Cuando se trata de odios o rencores que guardamos en contra de alguna persona, es bueno comparar nuestro grado de perdón con el perdón de Cristo. Al instante veremos cuánto nos falta para estar libres de todo tipo de resentimiento. En ocasiones, decimos haber olvidado y perdonado pero no somos ni siquiera capaces de mencionar el nombre de la persona que nos hizo daño, ni de justificar sus actos, menos todavía de rezar por ella.
7° El perdón de Cristo que es nuestra salud, no es impaciente. Actúa poco a poco. Así que no hay que desesperarse cuando no obtienes los resultados que desearías. Dios sabe esperar cuando tú encuentras esas resistencias que te hacen «esconder la herida». Seguirá llamándote para sanarte y hacerte gozar de su amor.
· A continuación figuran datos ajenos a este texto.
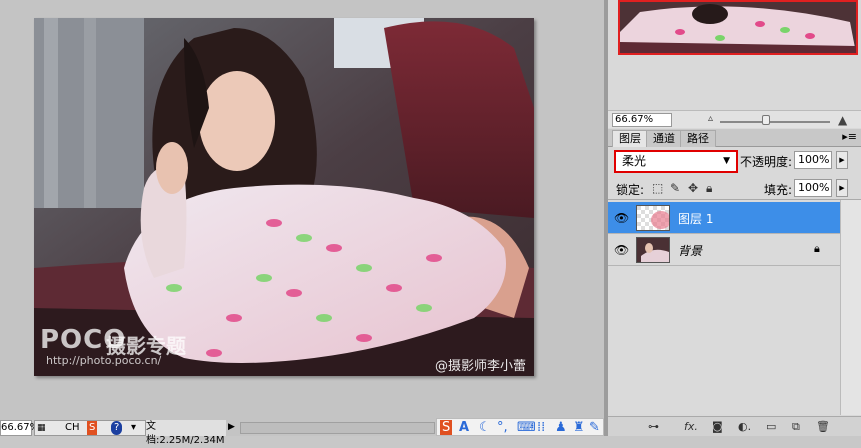 The width and height of the screenshot is (861, 448). What do you see at coordinates (778, 190) in the screenshot?
I see `fill-label: 填充:` at bounding box center [778, 190].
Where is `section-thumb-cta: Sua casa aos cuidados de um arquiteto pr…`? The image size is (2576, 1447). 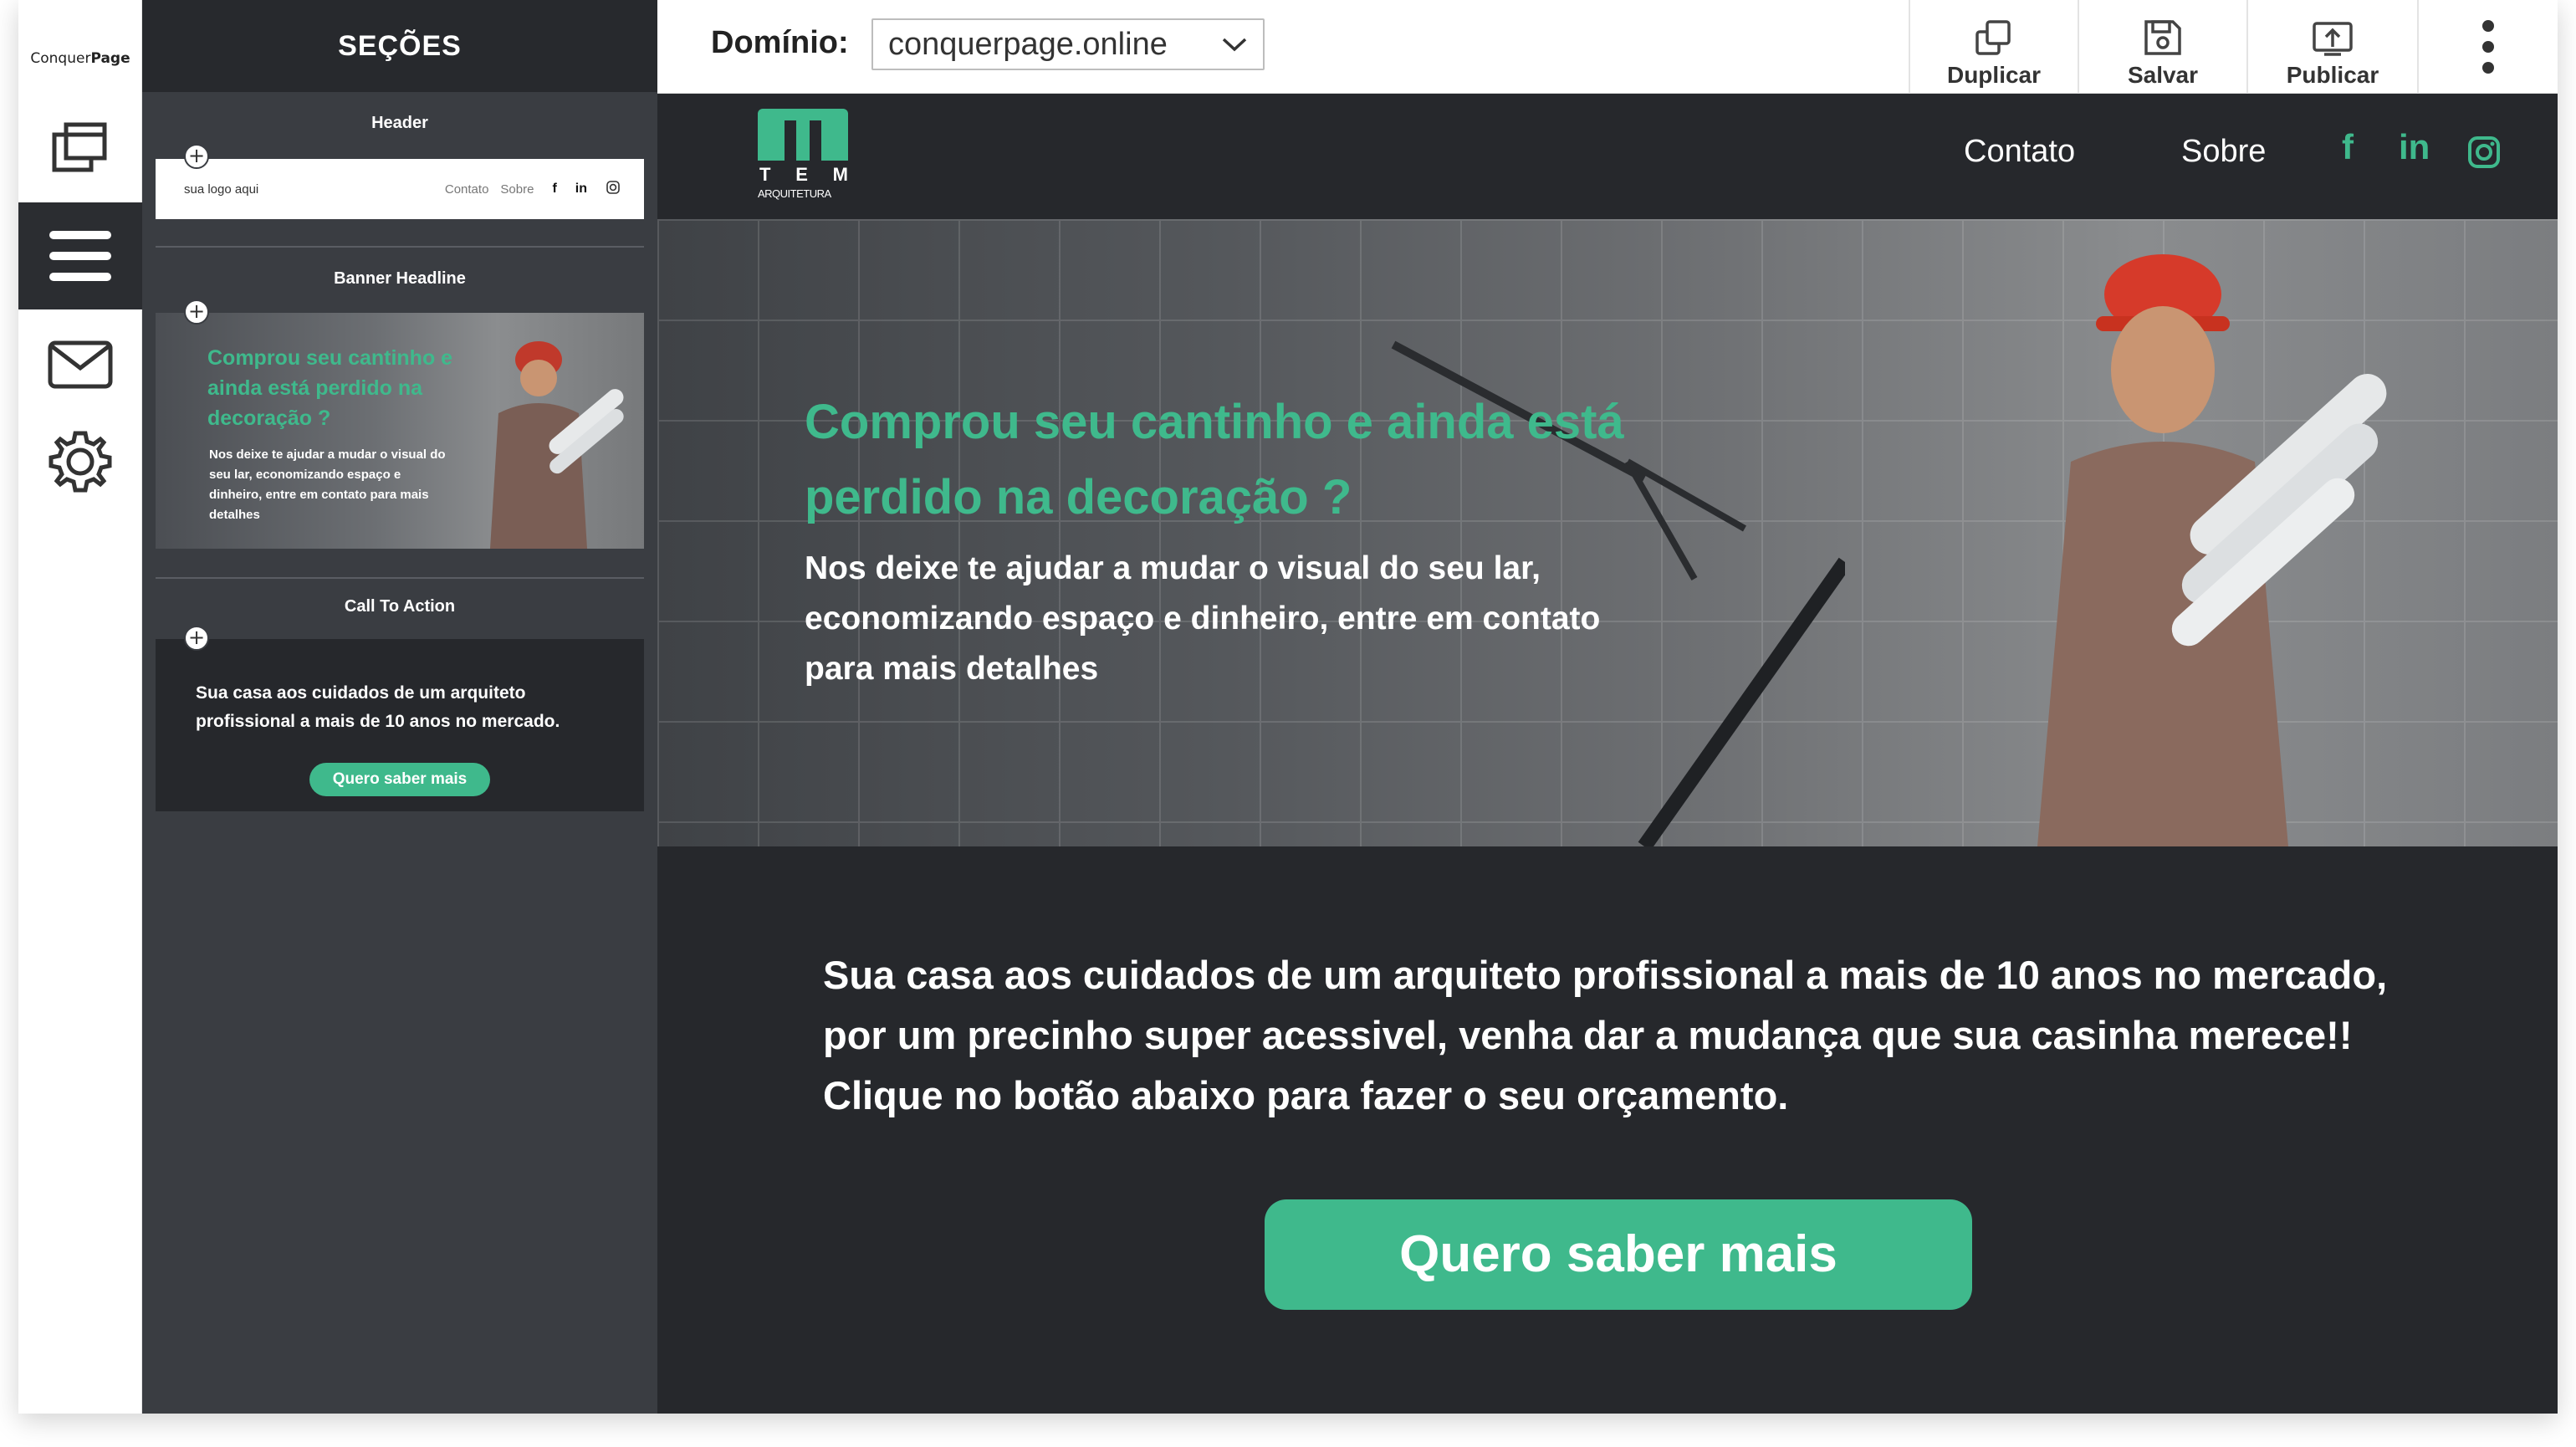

8° Al hacer estos ejercicios plantéate: «¿Estoy dispuesto a perdonar a mis enemigos comple-tamente como lo hizo Cristo, cueste lo que cueste? ¿Daría mi vida por ellos como Él lo hizo? ¿Puedo volver a relacionarme con ellos como si nada hubiera pasado? ¿Soy capaz de ver en ellos sus cualidades y virtudes, y sobre todo ver la bondad del Señor en ellos?»
9° Dios sabe sacar cosas buenas y mejores de todos los acontecimientos, incluso de los más trágicos y dolorosos. Por eso los ha permitido, para nuestro bien y santificación. Por eso cuestiónate ¿Puedes descubrir la bondad divina en ellos? ¿Descubres lo bueno que ha sacado Dios de lo aparentemente malo y destructivo? ¿Bendices a Dios por todo lo que ha permitido en tu vida y en la de tus seres queridos?
10° Si todavía te parece difícil actuar y perdonar como Cristo, busca disponerte con mayor fervor en tu oración. Poco a poco el Señor te dará la paz y tendrás mayor caridad. Grábate en tu mente que la capacidad de perdonar y abrirnos a una Gracia de sanación, está determinada por tu fe y la profundidad de tu oración.
Con frecuencia las primeras oraciones te parecerán hipócritas, quizás te llenes de rabia, cuando al querer sanar tu pasado vuelvas a revivir conflictos y problemas pasados. Si tú fuiste culpable en algunos conflictos, te parecerá masoquismo y no querrás sufrir. Pero no puedes desanimarte, lucha sin cansarte hasta el final. Santa Teresa decía: «La Paciencia todo lo alcanza». Sólo Cristo puede sacarte de ese «bache» y darte la salud del alma y la capacidad de perdonar, así que confía en Él con todo tu corazón.